Successful knock-in of Hypertrophic Cardiomyopathy-mutation R723G into the MYH7 gene mimics HCM pathology in pigs

Abstract

Familial Hypertrophic Cardiomyopathy (HCM) is the most common inherited cardiac disease. About 30% of the patients are heterozygous for mutations in the MYH7 gene encoding the ß-myosin heavy chain (MyHC). Hallmarks of HCM are cardiomyocyte disarray and hypertrophy of the left ventricle, the symptoms range from slight arrhythmias to sudden cardiac death or heart failure. To gain insight into the underlying mechanisms of the diseases' etiology we aimed to generate genome edited pigs with an HCM-mutation.

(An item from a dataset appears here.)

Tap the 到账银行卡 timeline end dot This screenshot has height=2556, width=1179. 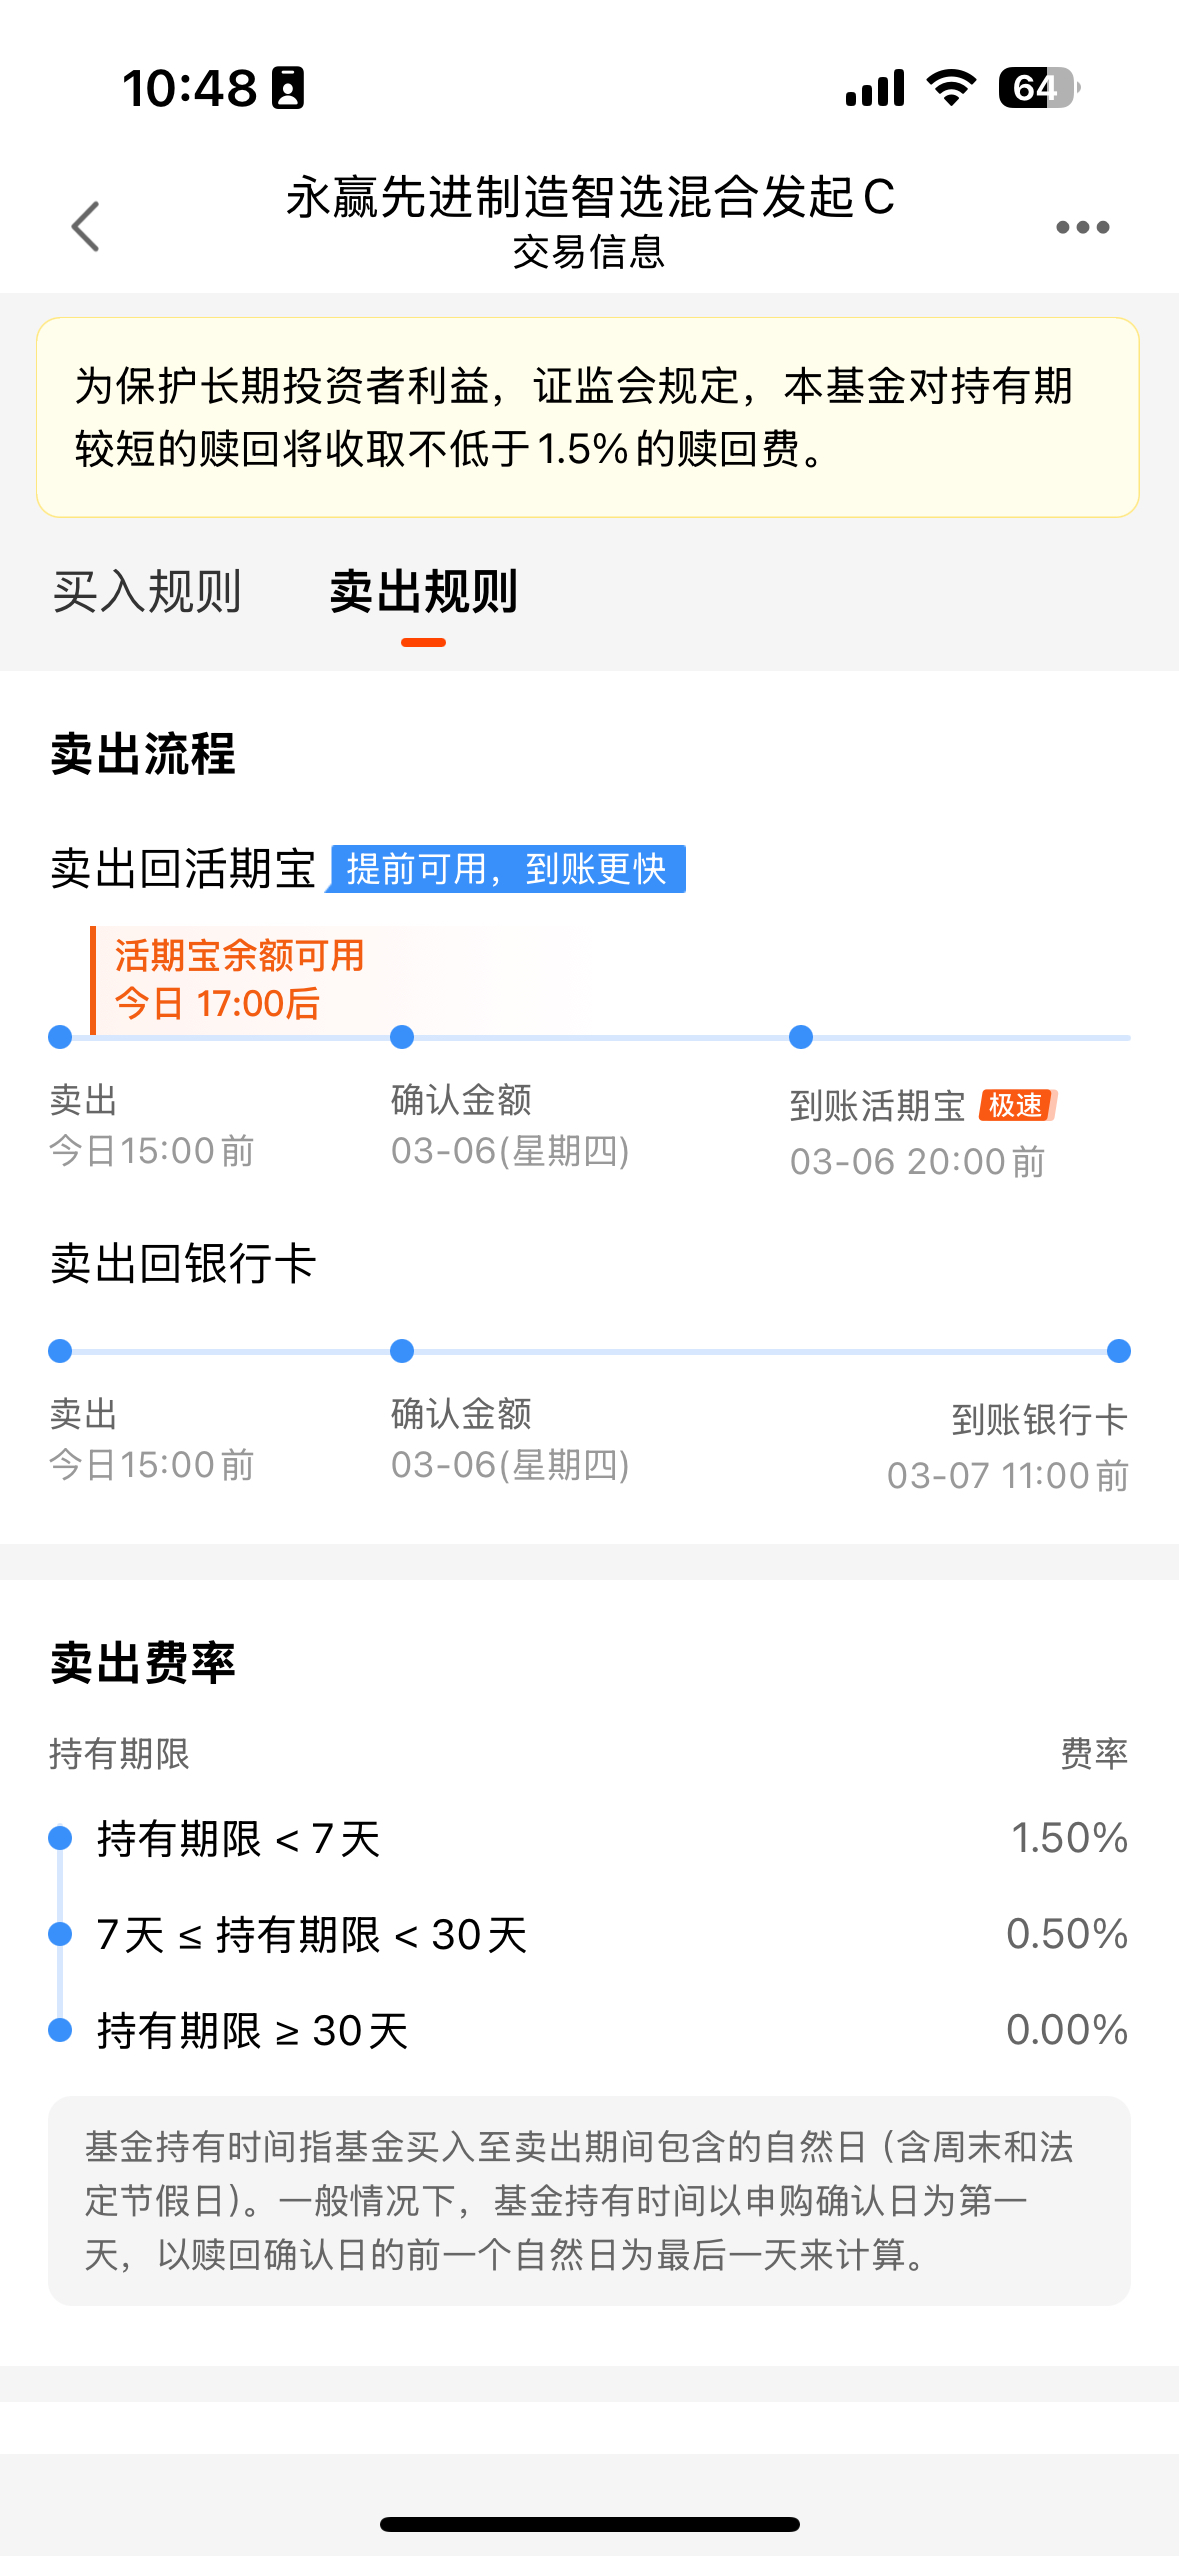1118,1351

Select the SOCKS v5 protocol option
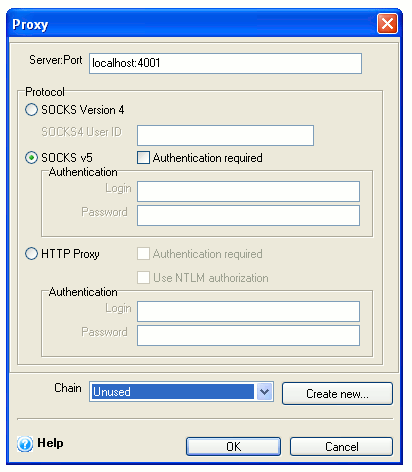click(x=31, y=158)
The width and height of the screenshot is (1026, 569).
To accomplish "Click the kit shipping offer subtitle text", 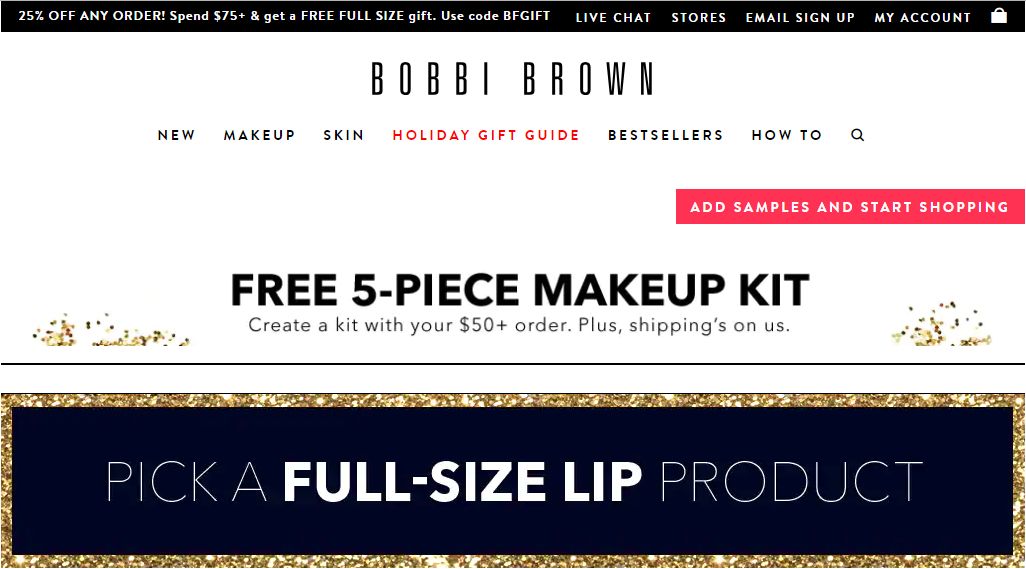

We used TALEN-mediated genome editing and successfully introduced the HCM-point mutation R723G into the MYH7 gene of porcine fibroblasts and subsequently cloned pigs that were heterozygous for the HCM-mutation R723G. No off-target effects were determined in the R723G-pigs. Surprisingly, the animals died within 24 h post partem, probably due to heart failure as indicated by a shift in the a/ß-MyHC ratio in the left ventricle. Most interestingly, the neonatal pigs displayed features of HCM, including mild myocyte disarray, malformed nuclei, and MYH7-overexpression. The finding of HCM-specific pathology in neonatal R723G-piglets suggests a very early onset of the disease and highlights the importance of novel large animal models for studying causative mechanisms and long-term progression of human cardiac diseases.

Figure 1

Generation of transgenic fibroblasts and pigs. (A) Schematic drawing of the genome editing approach. A donor DNA encoding for the point mutation c.2223 C > G was generated. The point mutation results in an additional BslI restriction site. A double strand break was introduced in the porcine genomic DNA by TALENs and the point mutation was integrated by homology directed repair. Screening was accomplished by PCR and subsequent BslI restriction. The wildtype (WT) DNA generates a 205 bp and the genome edited (R723G) DNA a 138 bp fragment. (B–D) Agarose gel electrophoresis of BslI restriction fragments from PCR on DNA from transfected cell cultures (B), piglets cloned from cell culture H4 (C), and piglets from a subclone of cell culture H4 and the wildtype porcine fetal fibroblasts (PFF) as control (D).

Figure 2

Gross morphology of hearts from genome edited animals. Representative hearts of genome edited (A–C) and control (D) animals. The animals were male, less than 24 h of age and of comparable birth weight. Coronal sections of the ventricles of genome edited (E–G) and control (H) animals show that right and left ventricles are comparably sized in each animal as expected for neonates. Scale bar represents 1 cm. RV: right ventricle; LV: left ventricle; Sep: septum.

Figure 3

Histopathological analysis of cardiac tissue of the transgenic animals. The myofibrils are mostly regular aligned in the transgenic animals (A) and in the wildtype control (B). However, signs of myocyte disarray were detected in the transgenic animals (C) but not in the controls (D) and also mechanically ineffective endings of sarcomeres (E,F). Intriguingly, the nuclei of the cardiomyocytes in the transgenic pigs were often malformed (G), such nuclei can also be found in human HCM-patients with the same mutation (H). The scale bar represents 2 µm unless indicated otherwise.

Figure 4

MyHC expression. (A) The relative expression of the MYH7 c.2193T-allele, that harbors the R723G mutation in the genome edited animals (p1–p7) and the wildtype sequence in the wildtype (WT) animals (p8-p9). Quantifications were performed in two independent experiments each in two replicates. (B) The relative expression of MYH7 mRNA per GAPDH was examined by realtime PCR for the genome edited animals and two wildtype controls. Data are presented as the mean and SEM of the 2^−ΔCt of the transgenic animals vs. the controls of three independent experiments in duplicates. (C) Methylation status of nine CpG sites in the promoter CpG island of the MYH7 gene in the transgenic animals p1–p7 and two wildtype controls p8-p9. The methylation was assessed by bisulfite specific PCR and analyzed semi-quantitatively from the sequence chromatogram. Filled parts of the circles indicate methylated cytosines and open parts of the circles indicate non-methylated cytosines. (D) Western Blot of the α/ß-MyHC isoforms in genome edited piglets (p1, p4, p7) and age- and sex-matched control (p8). Crude protein extracts of porcine left ventricular tissue (LV) were separated by PAGE and transferred to a nitrocellulose membrane. MyHC-isoforms were detected using an α/ß-MyHC-specific antibody. Human and porcine atrium samples (AD) were used as references for α and ß-MyHC isoforms. The α-MyHC shows a higher molecular weight as compared to the ß-MyHC. The full-length blot is presented in Fig. S7.